# Binary, cam and a half, etc? What are differences?



## mitchell (Mar 5, 2005)

Can somebody educate me on the differences in the various types of cam arrangements out there? I have owned a number of one cams. But what is the difference in a binary, cam and a half, or two cam? I would like to learn.

Thanks


----------



## ElkJunky1208 (May 18, 2009)

it all has to do with the cable configurations...A single cam has one string and one y cable going from limb to cam. A hybrid is basically a glorified solocam, it has a string connecting cam to cam, a y cable (buss cable) that goes from limb to cam, and a control cable that goes from cam to cam; this control cable basically takes over the second half of the single string you have on a solocam. A binary cam has a string conecting cams, and two control cables that hook the top cam to the bottom cam so that they are slaved together; this ensures the cams are traveling the same exact speed and workin together. A 2 cam bow has one string connecting cams and two buss cables (y cables) that connect the top limb with the bottom cam, and the other connects the bottom limb to the top cam, this loads max energy in the limbs for more speed.

INPUT FOR THIS TASK:
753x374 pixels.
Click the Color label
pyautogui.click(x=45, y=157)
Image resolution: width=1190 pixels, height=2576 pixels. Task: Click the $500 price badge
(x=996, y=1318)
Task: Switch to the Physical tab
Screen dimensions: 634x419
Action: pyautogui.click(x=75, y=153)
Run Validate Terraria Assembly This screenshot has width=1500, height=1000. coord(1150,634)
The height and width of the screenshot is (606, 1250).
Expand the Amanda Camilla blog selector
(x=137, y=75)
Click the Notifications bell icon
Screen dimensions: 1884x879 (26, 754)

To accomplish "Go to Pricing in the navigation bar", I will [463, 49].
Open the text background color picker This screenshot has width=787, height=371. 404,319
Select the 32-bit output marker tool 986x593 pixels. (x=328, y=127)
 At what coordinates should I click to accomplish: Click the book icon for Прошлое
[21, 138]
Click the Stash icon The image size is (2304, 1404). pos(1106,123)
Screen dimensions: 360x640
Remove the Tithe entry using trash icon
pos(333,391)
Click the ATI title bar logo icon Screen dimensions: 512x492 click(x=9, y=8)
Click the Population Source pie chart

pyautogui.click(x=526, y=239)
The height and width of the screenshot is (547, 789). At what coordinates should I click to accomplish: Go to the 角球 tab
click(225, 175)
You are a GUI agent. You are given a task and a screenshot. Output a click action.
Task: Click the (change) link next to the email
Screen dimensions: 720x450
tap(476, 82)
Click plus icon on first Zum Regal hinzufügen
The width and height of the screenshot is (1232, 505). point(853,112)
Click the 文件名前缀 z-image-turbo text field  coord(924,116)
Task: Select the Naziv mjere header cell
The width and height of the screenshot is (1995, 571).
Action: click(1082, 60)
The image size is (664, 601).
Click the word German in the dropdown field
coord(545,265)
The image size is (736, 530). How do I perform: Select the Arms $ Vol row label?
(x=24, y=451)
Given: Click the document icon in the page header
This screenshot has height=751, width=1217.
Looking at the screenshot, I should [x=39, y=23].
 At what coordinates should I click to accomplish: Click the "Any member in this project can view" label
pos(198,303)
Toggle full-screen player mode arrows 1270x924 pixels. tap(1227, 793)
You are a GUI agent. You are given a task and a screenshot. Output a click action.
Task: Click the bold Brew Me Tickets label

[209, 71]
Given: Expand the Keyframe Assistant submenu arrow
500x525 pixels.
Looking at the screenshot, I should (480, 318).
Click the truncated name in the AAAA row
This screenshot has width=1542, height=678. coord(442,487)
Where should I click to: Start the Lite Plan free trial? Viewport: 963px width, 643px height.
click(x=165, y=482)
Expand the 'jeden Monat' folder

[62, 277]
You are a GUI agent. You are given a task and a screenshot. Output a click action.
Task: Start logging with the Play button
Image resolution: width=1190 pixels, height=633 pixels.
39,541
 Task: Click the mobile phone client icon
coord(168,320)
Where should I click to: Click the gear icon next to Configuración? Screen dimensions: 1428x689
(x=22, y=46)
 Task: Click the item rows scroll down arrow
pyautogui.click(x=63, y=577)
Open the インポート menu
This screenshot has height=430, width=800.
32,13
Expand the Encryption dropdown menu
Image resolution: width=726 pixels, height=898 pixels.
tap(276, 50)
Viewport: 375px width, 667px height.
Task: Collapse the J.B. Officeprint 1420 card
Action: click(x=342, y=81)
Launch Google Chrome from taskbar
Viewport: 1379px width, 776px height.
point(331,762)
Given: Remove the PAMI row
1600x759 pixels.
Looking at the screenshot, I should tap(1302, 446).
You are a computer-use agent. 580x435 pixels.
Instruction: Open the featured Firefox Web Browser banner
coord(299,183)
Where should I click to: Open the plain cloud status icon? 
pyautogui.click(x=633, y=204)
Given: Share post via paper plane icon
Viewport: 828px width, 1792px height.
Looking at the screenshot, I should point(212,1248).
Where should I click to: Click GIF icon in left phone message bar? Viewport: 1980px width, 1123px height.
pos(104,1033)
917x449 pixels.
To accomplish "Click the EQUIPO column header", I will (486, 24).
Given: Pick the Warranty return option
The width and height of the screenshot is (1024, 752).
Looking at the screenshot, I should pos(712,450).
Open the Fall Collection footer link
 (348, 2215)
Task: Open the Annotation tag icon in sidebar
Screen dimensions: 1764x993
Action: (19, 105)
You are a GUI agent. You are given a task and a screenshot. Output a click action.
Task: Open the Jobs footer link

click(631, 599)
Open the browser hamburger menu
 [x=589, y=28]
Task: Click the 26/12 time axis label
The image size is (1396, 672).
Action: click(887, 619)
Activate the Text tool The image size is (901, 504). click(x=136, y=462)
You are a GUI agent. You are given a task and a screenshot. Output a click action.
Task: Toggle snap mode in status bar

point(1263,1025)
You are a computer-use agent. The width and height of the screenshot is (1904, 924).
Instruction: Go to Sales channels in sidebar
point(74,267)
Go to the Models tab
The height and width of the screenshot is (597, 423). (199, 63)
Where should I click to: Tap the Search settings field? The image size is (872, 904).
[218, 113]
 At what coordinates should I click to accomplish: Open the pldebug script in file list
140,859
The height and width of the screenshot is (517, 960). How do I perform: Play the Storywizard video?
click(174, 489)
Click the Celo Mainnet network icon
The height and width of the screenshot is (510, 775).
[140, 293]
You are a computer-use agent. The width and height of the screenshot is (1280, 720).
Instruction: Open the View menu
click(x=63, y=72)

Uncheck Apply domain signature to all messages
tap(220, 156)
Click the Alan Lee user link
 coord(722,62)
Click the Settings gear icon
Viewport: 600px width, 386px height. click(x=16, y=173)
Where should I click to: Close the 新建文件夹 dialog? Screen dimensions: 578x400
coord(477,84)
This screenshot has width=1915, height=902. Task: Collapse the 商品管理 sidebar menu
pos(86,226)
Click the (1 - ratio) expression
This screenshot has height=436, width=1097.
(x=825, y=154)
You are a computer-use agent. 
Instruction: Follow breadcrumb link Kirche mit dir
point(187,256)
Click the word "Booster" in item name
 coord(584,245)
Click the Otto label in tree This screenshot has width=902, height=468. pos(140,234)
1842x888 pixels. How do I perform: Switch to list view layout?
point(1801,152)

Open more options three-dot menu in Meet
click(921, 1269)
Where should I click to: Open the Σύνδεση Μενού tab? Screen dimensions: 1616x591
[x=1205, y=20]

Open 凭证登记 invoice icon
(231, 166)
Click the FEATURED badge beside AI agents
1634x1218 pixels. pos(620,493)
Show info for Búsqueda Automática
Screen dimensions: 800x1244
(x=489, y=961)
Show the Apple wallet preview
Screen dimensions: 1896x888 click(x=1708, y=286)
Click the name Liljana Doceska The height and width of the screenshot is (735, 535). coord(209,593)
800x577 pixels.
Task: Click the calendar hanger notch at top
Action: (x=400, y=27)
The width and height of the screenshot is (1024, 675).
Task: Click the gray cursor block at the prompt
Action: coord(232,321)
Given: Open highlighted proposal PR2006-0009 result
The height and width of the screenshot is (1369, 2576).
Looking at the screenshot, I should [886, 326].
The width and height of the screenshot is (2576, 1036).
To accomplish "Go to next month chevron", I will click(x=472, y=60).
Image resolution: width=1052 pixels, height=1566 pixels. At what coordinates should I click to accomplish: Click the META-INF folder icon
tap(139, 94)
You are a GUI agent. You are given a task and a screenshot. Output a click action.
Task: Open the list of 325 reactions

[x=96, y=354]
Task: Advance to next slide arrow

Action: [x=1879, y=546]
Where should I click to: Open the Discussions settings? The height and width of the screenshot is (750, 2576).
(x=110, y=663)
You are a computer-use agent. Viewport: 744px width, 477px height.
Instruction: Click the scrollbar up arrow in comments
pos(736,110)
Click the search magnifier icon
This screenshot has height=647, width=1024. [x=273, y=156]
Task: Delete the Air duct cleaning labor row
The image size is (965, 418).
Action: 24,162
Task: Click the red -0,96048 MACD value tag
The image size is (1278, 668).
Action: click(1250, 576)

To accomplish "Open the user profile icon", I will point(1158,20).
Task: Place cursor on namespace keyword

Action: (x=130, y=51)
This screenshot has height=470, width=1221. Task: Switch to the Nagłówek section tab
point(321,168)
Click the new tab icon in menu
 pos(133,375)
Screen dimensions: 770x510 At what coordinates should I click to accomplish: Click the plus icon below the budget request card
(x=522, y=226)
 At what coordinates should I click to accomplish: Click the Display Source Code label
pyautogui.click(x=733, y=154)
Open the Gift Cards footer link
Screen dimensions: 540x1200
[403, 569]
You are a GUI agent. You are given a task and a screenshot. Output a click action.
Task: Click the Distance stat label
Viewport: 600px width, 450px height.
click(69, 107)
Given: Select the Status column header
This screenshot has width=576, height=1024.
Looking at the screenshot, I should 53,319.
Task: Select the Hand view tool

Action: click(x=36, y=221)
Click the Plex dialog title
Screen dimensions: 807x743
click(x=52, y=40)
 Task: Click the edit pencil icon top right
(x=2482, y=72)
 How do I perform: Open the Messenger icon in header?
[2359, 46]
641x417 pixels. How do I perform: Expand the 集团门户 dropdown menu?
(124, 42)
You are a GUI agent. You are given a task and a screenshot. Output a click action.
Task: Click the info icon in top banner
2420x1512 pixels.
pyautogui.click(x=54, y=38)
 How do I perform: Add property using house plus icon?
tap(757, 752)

OBJECTIVES:
A - Rewrite the paragraph in the bow cam thread that begins "it all has to do with the cable configurations" as a brief list, keeping its main facts.
B - Rescale the rows starting at the first row and ending at the row that contains "(x=137, y=75)". Give only those lines again, requests included, with every click coordinate in the answers multiplied by 1.9 and rounded to a whole number, halves rounded up.

THE RESPONSES:
A -
The types differ in their cable configurations:
- Single cam: one string and one y cable running from limb to cam.
- Hybrid: basically a glorified solocam, with a string from cam to cam, a y (buss) cable from limb to cam, and a control cable from cam to cam that takes over the second half of a solocam's single string.
- Binary: a string connecting the cams and two control cables linking the top cam to the bottom cam, so the cams are slaved together and travel at the same speed.
- Two cam: one string connecting the cams and two buss (y) cables, one from the top limb to the bottom cam and one from the bottom limb to the top cam, loading maximum energy into the limbs for more speed.

B -
753x374 pixels.
Click the Color label
pyautogui.click(x=86, y=298)
Image resolution: width=1190 pixels, height=2576 pixels. Task: Click the $500 price badge
(x=1892, y=2504)
Task: Switch to the Physical tab
Screen dimensions: 634x419
Action: pyautogui.click(x=143, y=291)
Run Validate Terraria Assembly This screenshot has width=1500, height=1000. coord(2185,1205)
The height and width of the screenshot is (606, 1250).
Expand the Amanda Camilla blog selector
(x=260, y=143)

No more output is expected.